9th Circuit rejects challege to "warrantless wiretaps"
A federal appeals court in San Francisco today handed a major victory to the Bush administration, ruling that a lawsuit challenging the government's warrantless wiretapping program could not go forward because of the "state secrets" privilege.These guys have now lost in two of the most liberal jurisdictions in the country. This suggest that Sen. Pat Leahy and other liberal Democrats will not get much backing from the courts in their attempts to impose terrorist rights. It also suggest that the current attempts to revise FISA are unconstitutional.
In a 3-0 decision, the U.S. 9th Circuit Court of Appeals sided with the government, which had argued that allowing an Islamic charity's claims that it was illegally spied upon to go forward would threaten national security.
Patterico has more on the case.
...Patterico says the case involving the telecoms has been severed and remains pending.
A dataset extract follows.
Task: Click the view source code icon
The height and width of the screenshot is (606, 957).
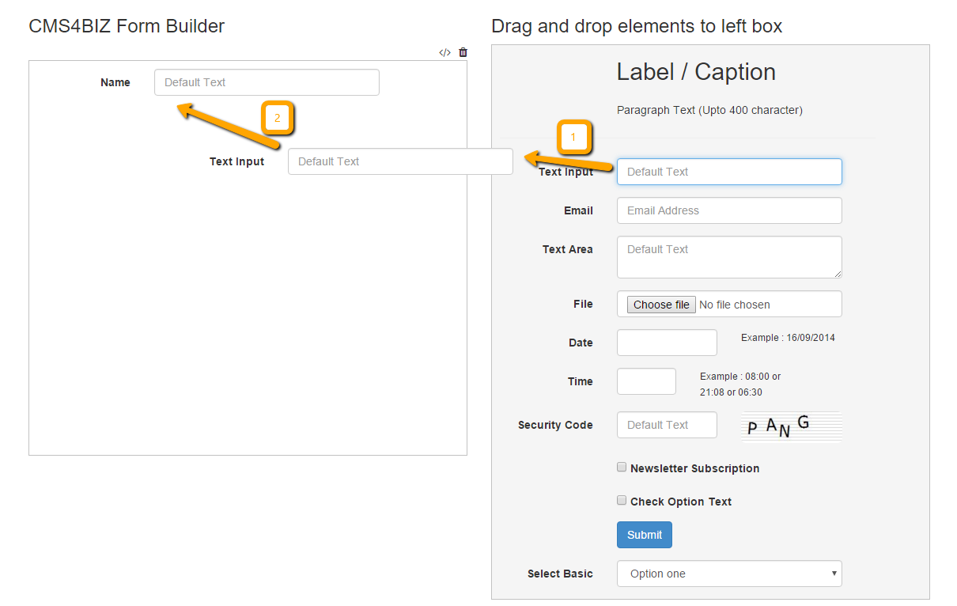Action: (444, 53)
This makes the administration's request for protection of the telecoms from these suits all the more relevant.
As the court noted, this line of authority goes back to espionage cases following the Civil War where spies hired by the Union sought to recover damages relating to the agreement. The Supreme Court denied the suit on the basis that the agrement itself was secret, and that secrecy precludes any court action to enforce its terms.
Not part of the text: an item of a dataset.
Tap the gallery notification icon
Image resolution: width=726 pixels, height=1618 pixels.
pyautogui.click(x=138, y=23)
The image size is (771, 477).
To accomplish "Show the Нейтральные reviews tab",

In this case the Court held that the government had properly invoked the State Secrets privilege with respect to document(s) and information which the plaintiffs would need to proceed – such as confirmation that the plaintiffs had been the target of the Terrorist Surveillance Program and the details of how the program operated.
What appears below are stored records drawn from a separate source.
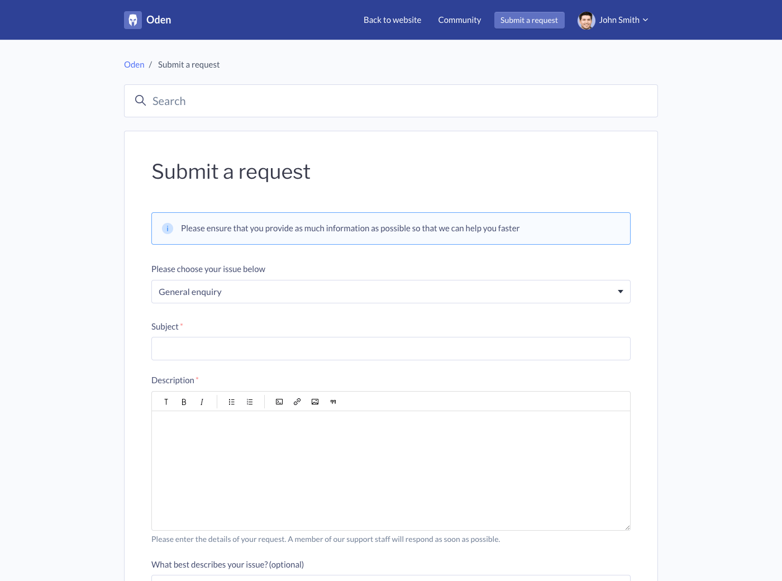Insert a numbered list in the description

coord(250,402)
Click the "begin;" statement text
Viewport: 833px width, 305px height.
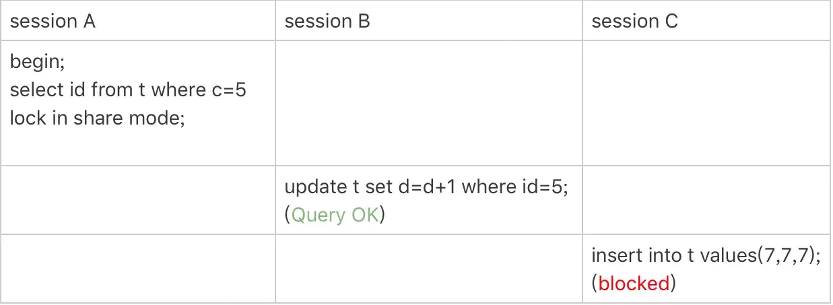click(40, 64)
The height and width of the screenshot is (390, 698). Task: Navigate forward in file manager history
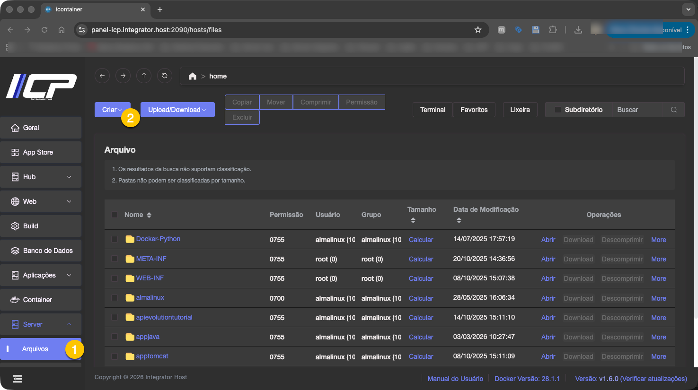(123, 76)
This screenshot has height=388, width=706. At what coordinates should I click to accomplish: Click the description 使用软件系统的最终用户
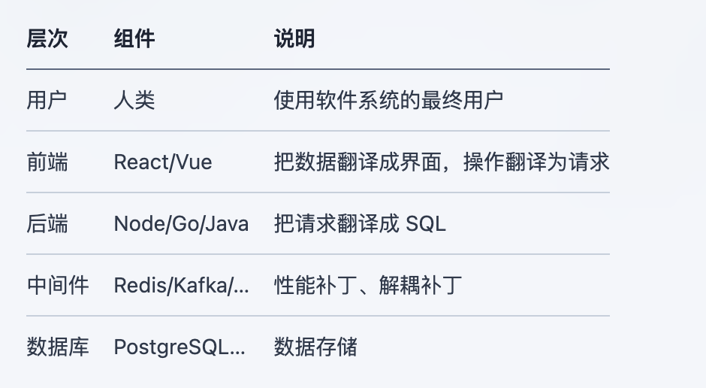click(x=388, y=100)
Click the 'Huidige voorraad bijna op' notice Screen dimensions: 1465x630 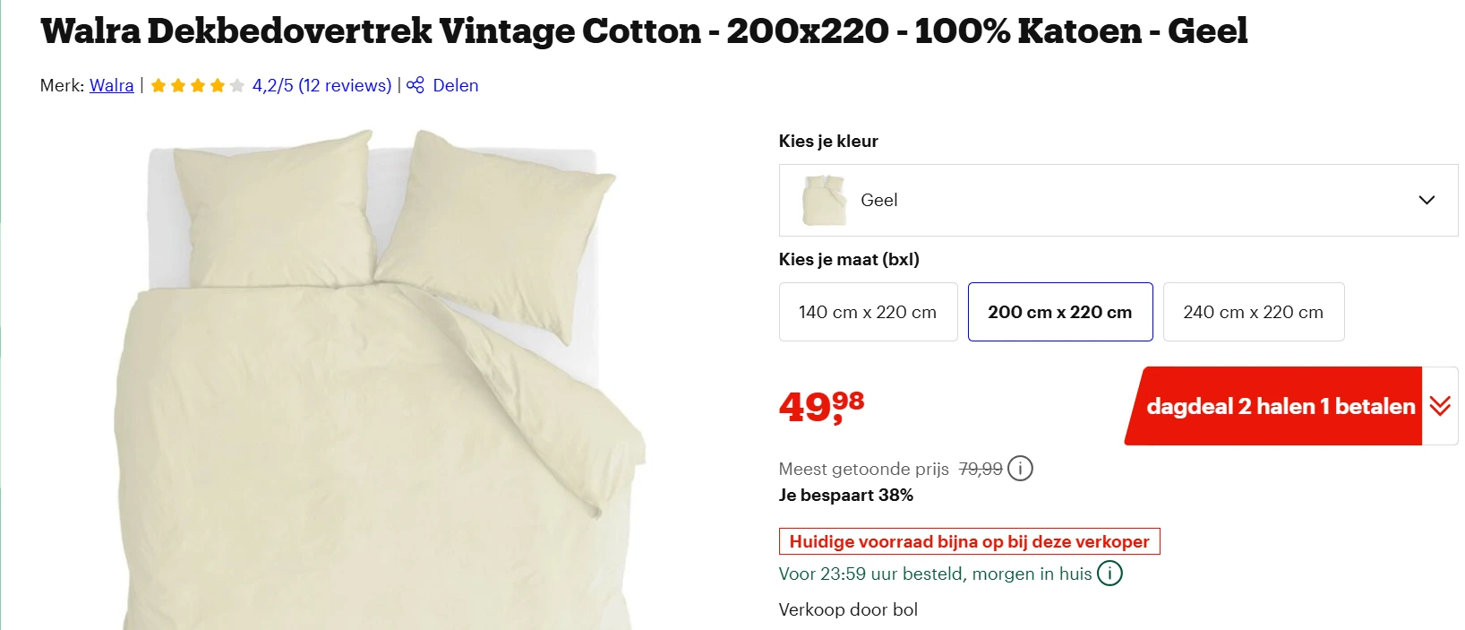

Money quote from p. 22 of the pdf:
“Having reviewed it in camera, we conclude that the Sealed Document is protected by the state secrets privilege, along with the information as to whether the government surveilled Al-Haramain. We take very seriously our obligation to review the documents with a very careful, indeed a skeptical, and not to accept at face value the government’s claim or justification of privilege. Simply saying “military secret,” “national security” or “terrorist threat” or invoking an ethereal fear that disclosure will threaten our nation is insufficient to support the privilege. Sufficient detail must be—and has been—provided for us to make a meaningful examination. The process of in camera review ineluctably places the court in a role that runs contrary to our fundamental principle of a transparent judicial system. It also places on the court a special burden to assure itself that an appropriate balance is struck between protecting national security matters and preserving an open court system. That said, we acknowledge the need to defer to the Executive on matters of foreign policy and national security and surely cannot legitimately find ourselves second guessing the Executive in this arena.
Hard to find a place in there anywhere for a “Bush/Cheney are worse than Hitler” jibe.